Huawei Technologies Canada Co., Ltd. • Burnaby • 1w ago

Huawei Canada has an immediate permanent opening for a Researcher.

About the team:

The Advanced Computing and Storage Lab, currently a part of the Vancouver Research Centre, aims to explore adaptive computing system architectures to address the challenges posed by flexible and variable application loads in the future. It assists in ensuring the stability and quality of training clusters, constructs dynamic cluster configuration strategy solvers, and establishes precision control systems to create stable and efficient computing power clusters. One of the lab's goals is to focus on key industry AI application scenarios such as large model training/inference, based on key technologies like low-precision training, multi-modal training, and reinforcement learning, responsible for bottleneck analysis and the design and development of optimization solutions, thereby improving training and inference performance as well as usability.

About the job:

Aiming at key industry AI application scenarios such as large model training and inference, this role focuses on advancing performance, efficiency, and usability of AI systems on the Ascend platform.
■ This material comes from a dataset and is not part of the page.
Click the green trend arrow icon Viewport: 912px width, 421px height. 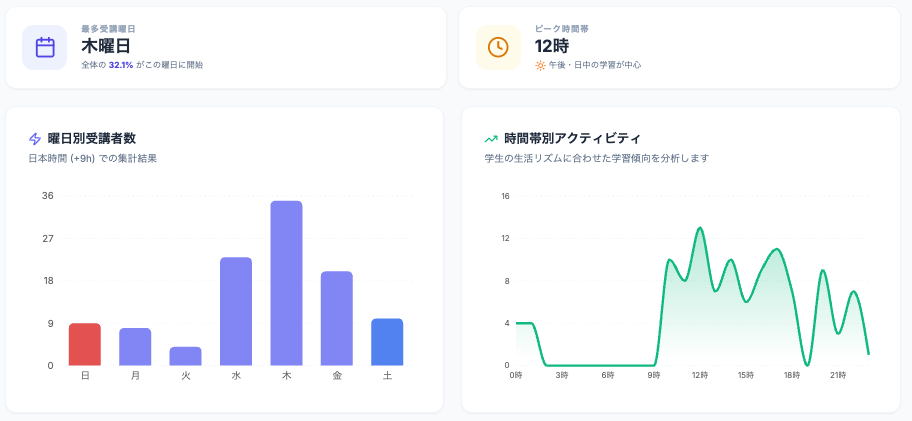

The work involves low-precision training, multimodal optimization, reinforcement learning, and training resource optimization to address system bottlenecks and deliver next-generation AI capabilities.
Responsible for design and development of optimization solutions for AI training and inference systems, with a focus on FP8 optimization, RL-driven training agents, multimodal reinforcement learning or next-generation multi-modal understanding & generation.
Combine AI algorithm requirements with system-level architectural optimization in computing, I/O, scheduling, and precision control to improve performance.
Build stable, efficient AI training clusters, leveraging dynamic cluster configuration and precision control to ensure scalability and reliability.
Develop software frameworks, operator libraries, acceleration libraries, and system-level optimizations for NPU platforms to accelerate large-model AI training.
Drive innovation in optimizing large-model training and inference with low-precision training, parallel strategy tuning, and reinforcement learning.
Grasp the latest research progress and technological trends in AI computing cluster architecture design, training acceleration, and inference acceleration across academia and industry to strengthen the competitiveness of AI computing cluster systems

The base salary for this position ranges from $100,000 to $170,000 depending on education, experience and demonstrated expertise

About the ideal candidate:

Ph.D or Masters degree in Computer Science, Computer Engineering majors in artificial intelligence, computer science, software, automation, electronics, communications, robotics, etc.
Familiar with the common model structures of large models such as Deepseek and Llama, and have basic technical accumulation in large model training and inference optimization in the fields of LLM, MoE, multimodality, etc.
Familiar with the hardware architecture and programming system of AI accelerators such as GPU/NPU, and have experience in optimizing AI systems with coordinated software and hardware cores.
Those with any of the following experience is an asset:

1) Solid programming foundation, familiar with Python/C/C++ programming languages, good architecture design and programming habits

2) Ability to work independently and solve problems, good at communication, willing to cooperate, keen on new technologies, good at summarizing and sharing, and like hands-on practice

3) Experience in the development of AI training frameworks and AI reasoning engines, or algorithm hardware and related experience

4) Strong research capabilities in new technologies and new architectures, can quickly track and gain insights into the most cutting-edge AI technologies in the industry, and lead the continuous leadership of system architecture innovation.